Every year, around £400 billion is spent on government suppliers – over a billion every day in the normal course of business. With stakes this high, even a small margin of error or inefficiency will burn a big hole in the public pocket.
Ministers must crack down harder on poor spending across its procurement decisions. To do this, people often cry, we need more transparency about how, and with who, it operates. The harsh light of day will act as “the great disinfectant” and clean out bad practice. It will mean the public can easily see how their money is spent, they can know whether it is spent wisely and decisions can be accounted for. Rarely does a procurement scandal end without calls for the government to open up about its buying. It has become something of a battle cry for those who have cited cronyism in the pandemic.
These critics are right: public procurement must become more transparent. The irony, though, is that they rarely realise just how right they are.
Transparency should not just mean playing it straight with the public, the problem runs much deeper. Like many things in government, procurements often happen in siloes, and the people running them don’t talk to each other. This way of working, driven by a fragmented public sector and outsized concerns about commercial sensitivity, means procurement is a closed book within government itself.

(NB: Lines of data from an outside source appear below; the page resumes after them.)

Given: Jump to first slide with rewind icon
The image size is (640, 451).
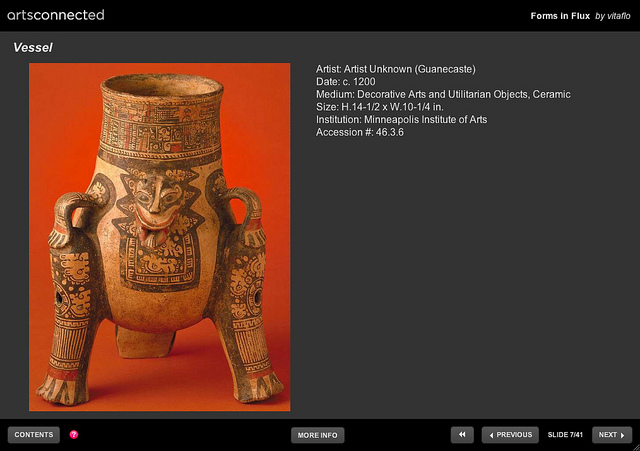Looking at the screenshot, I should click(x=462, y=435).
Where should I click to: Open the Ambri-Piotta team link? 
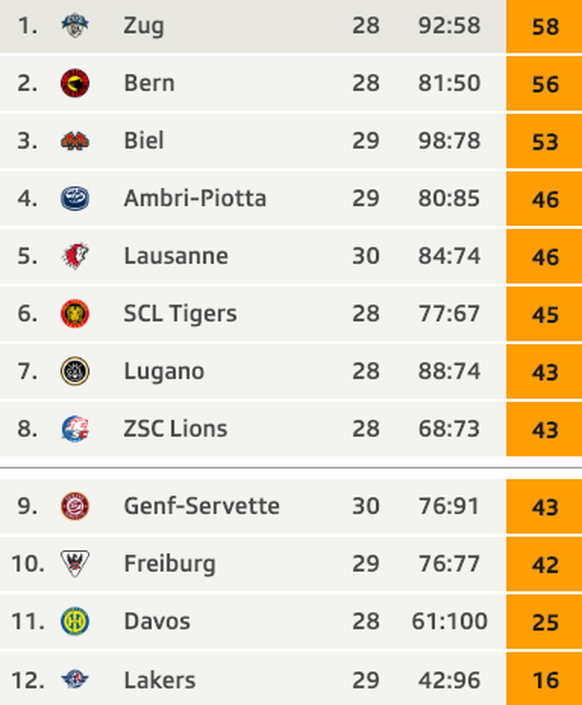tap(195, 198)
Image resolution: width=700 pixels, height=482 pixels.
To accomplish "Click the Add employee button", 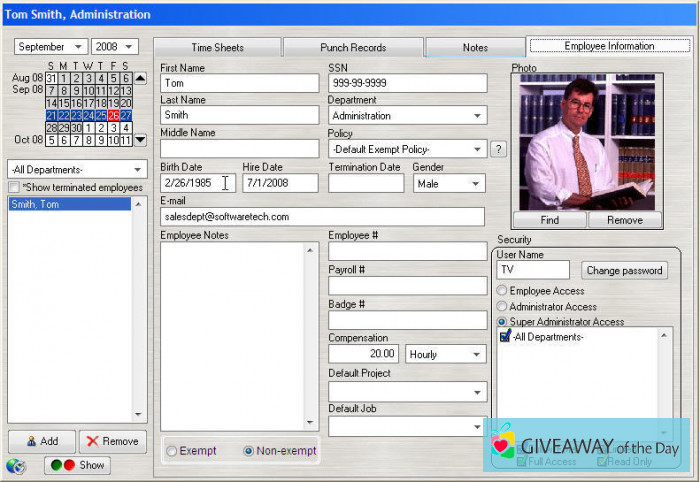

Government stands to gain much from doing things differently. The public sector sits on a goldmine of data about contracts, suppliers, and how they perform. It is madness that this knowledge isn’t pulled together and shared. If it was, those tasked with spending public money would have a far better understanding of what fellow buyers are up to. They would know better what works and what doesn’t, which suppliers can be trusted, and where a problem has already been tried and solved.
This shared knowledge would make the government far better at spending our money wisely. This is a prize worth chasing. Emergency spending during the pandemic has put a £40 billion hole in the public finances, saving just 5 per cent of the procurement budget would plug half of that.
In the past this mountain of data has been simply too big to summit, making it harder to pool knowledge. However, as a report from the Reform think tank argues today, this is no longer the case. New procurement technologies make it easier than ever to access, analyse and exploit this data for insights into better buying. This would give public procurement teams the same tools that are already second nature to FTSE companies.
These technologies are the future of public procurement, so if the government wants to keep its edge, it needs to get on the front foot. The recent Green Paper on procurement makes some recommendations on transparency but has little to say on letting procurement data flow better around government, let alone how to make the most of these new technologies. The discussion remains hung up on confidentiality clauses, which means most contracts are disclosed only with heavy redaction that make them of little learning value to anyone.
Ministers must be more forward thinking. Radical transparency can make the public sector more agile, less vulnerable to mistakes, and deliver better value for public money, all while boosting public trust.
If decisions continue to be made as before, future successes that could be scaled and mistakes that could be learned from will continue to fall under the radar. The public can expect more missed opportunities, more scandals, and less value for the taxes it pays. It doesn’t have to be this way. As the Prime Minister seeks to shore up the public finances post-pandemic, radical transparency has never been needed more.